Music venue in Boston, MA, US

The Paradise Rock Club (formerly known as the Paradise Theater) is a 933-capacity music venue in Boston, Massachusetts. The venue accommodates small music festivals and non-music-related events. The Paradise is located on the edge of Boston University's campus and draws a student-based crowd. Most shows have an age requirement of eighteen or older.

==History==
The Paradise Rock Club opened as the Paradise Theater on September 22, 1977. It was owned by The Don Law Company, a Boston music giant that also controlled the Boston Garden and the Cape Cod Coliseum. Don Law was a former BU student who got his start working as a promoter for the Boston band The Remains. Identifying Boston's large student population as a key music market, Law and colleague Frank Barsalona began purchasing Boston venues to capitalize on the strong local music scene and willing audience.

The band Phish's first large Boston show was at The Paradise in January 1989. Paradise management initially refused to book the group, so band management rented out the venue instead. It ended up being a sellout, with over 200 people excess outside the club unable to attend.
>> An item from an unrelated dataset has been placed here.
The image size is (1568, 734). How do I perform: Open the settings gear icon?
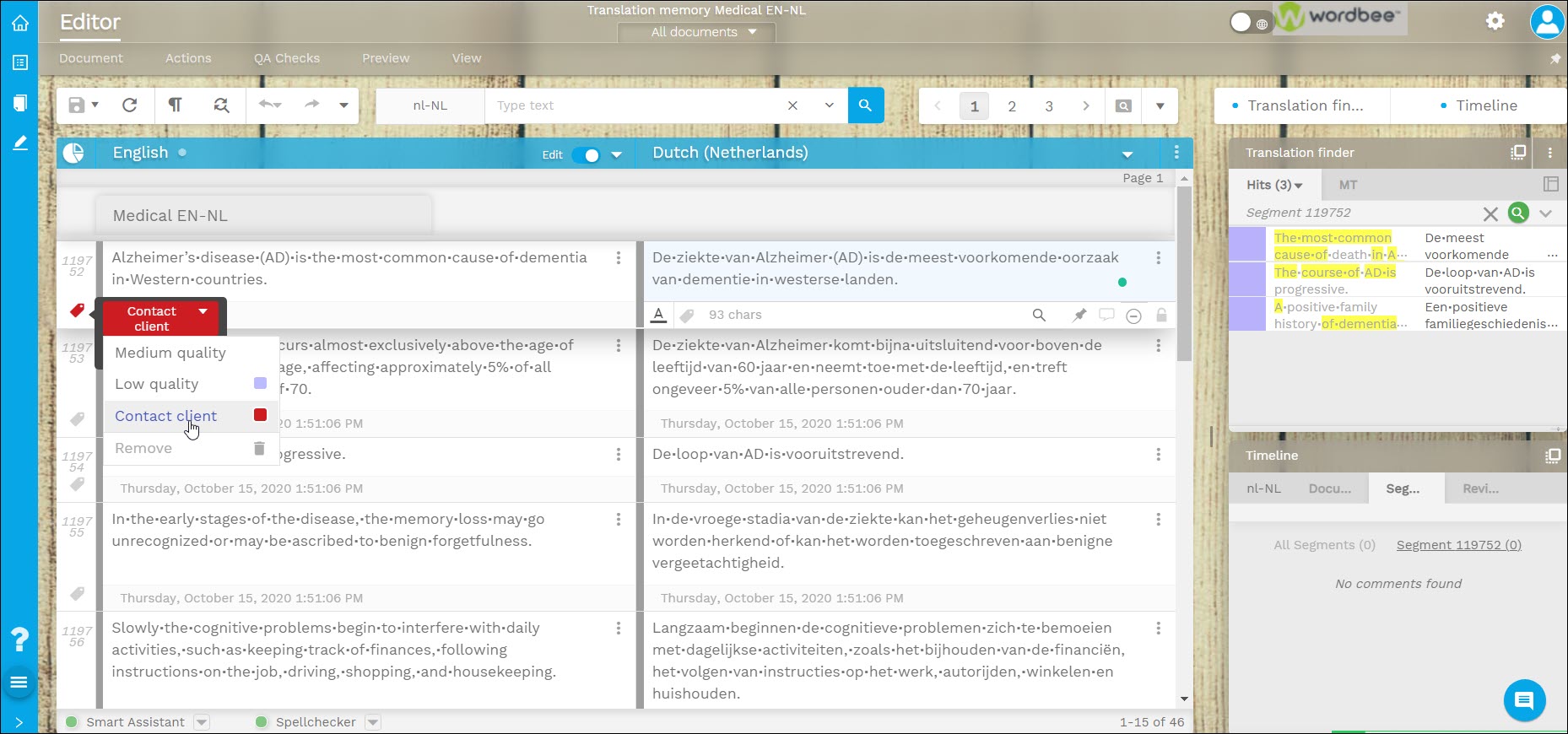(x=1495, y=21)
The Paradise was transferred to SFX Entertainment (now Live Nation) in 1998 when The Don Law Company (dba Blackstone Entertainment) was sold for a reported $80 million to SFX. But the venue was purchased back by Don Law and partner David Mugar in 2009 and subsequently owned by Don Law, Declan Mehigan and Joe Dunne. It is now owned by Law, Mehigan, Dunne and Mugar. The Don Law Company is now Crossroads Presents and still prominent players in the Boston music scene as owners of The Paradise, the Orpheum Theater, House of Blues Boston, and the Brighton Music Hall in partnership with Live Nation.

In 2010, Paradise Rock Club completed a three-month renovation that moved the stage fifteen feet to the left, relocated the box office to the front of the venue, demolished the bar and positioned it to the back of the venue. These renovation features provided an open view of the stage. The artist rooms were relocated to the second floor, and upgraded with televisions and refrigerators, as well as doubled in room size. Other new additions to the venue were a separate space provided for opening acts and a private bathroom with a shower installed next to the newly added dressing rooms. In addition, a new washer and dryer were also installed as "All the bands that come through are always looking for the nearest laundromat, so we figured, why not," said Declan Mehigan.